The TMR system is very different in these aspects: a partial CIG has been created without consultation of a medical expert. Besides drug interactions, also interactions between different types of medical actions can be detected. The TMR system aims to detect interactions within and between guidelines, rather than individual treatment plans. Perhaps the biggest difference is the scalability of the systems: the complexity of adding a new guideline in the TMR system diminishes slightly with each new guideline, whereas the complexity increases dramatically when 4 or more guidelines are to be combined using the methodology of L´oez-Vallverd´u et al. This is because new combination rules have to be constructed that take into account all the different combinations of diseases.

Another group that has been working on machine readable clinical guidelines is OpenClinical.net [8]. They have designed a repository where users can upload “workflows” derived from CGs that they have written using a process formalization language that is called PROforma. By allowing the users to upload, peer review and edit the workflows, they hope to keep the workflows up to date and allow users to adjust workflows for their specific needs. Over 50 applications have been created for a wide variety of medical fields. Over time, this could become a large repository for machine readable clinical guidelines. By completely distributing the work load to systems users, the combinatoric problem of constructing guidelines for combinations of diseases might become more manageable.
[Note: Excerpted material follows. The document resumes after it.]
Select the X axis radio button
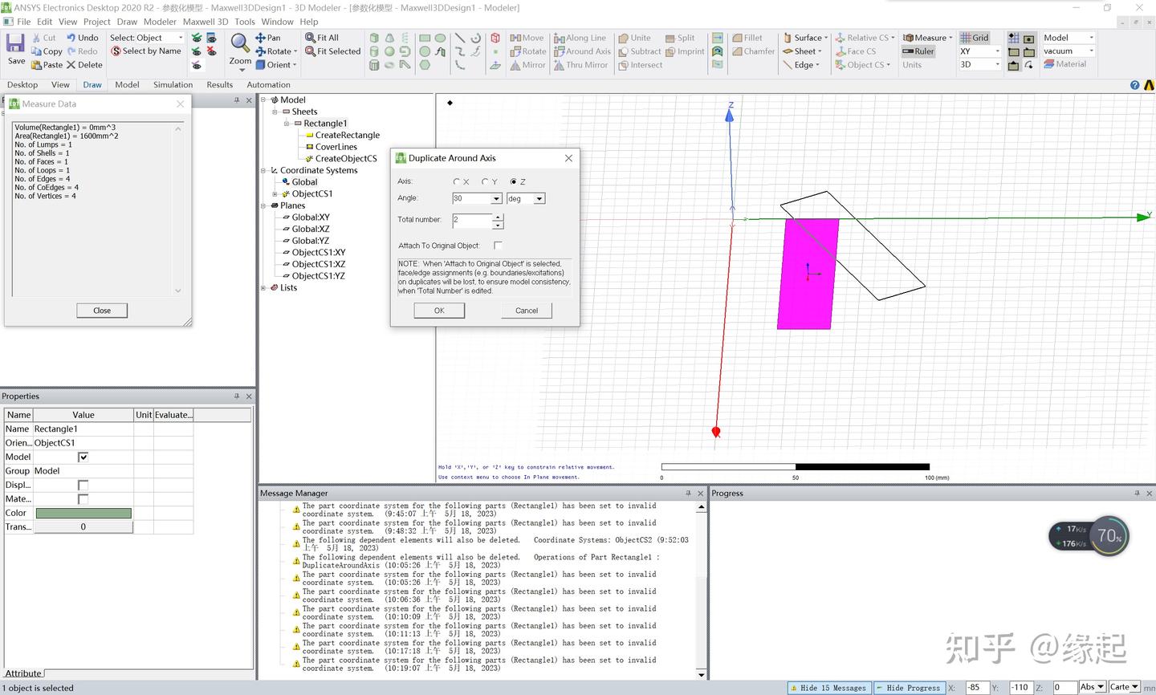Image resolution: width=1156 pixels, height=695 pixels. pyautogui.click(x=457, y=182)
This study from Peleg et al. [9] gives a comparison between five CIG modeling languages: Asbru, Eon, GLIF, GUIDE, PRODIGY and PROforma. It asked experienced modelers of each language to model two guidelines and compared the resulting models syntactically and semantically. Their aim was to identify common components between the different languages to try and establish some standards, as well as providing a starting point for discussions on comparing CG modeling languages. They have concluded that there are indeed major components that are very similar between the languages, however they note that these are implemented in different ways because of the different goals of each language. They find that it is important to allow each research group behind a language to pursue their own goals rather than try to constrain them by imposing a standard.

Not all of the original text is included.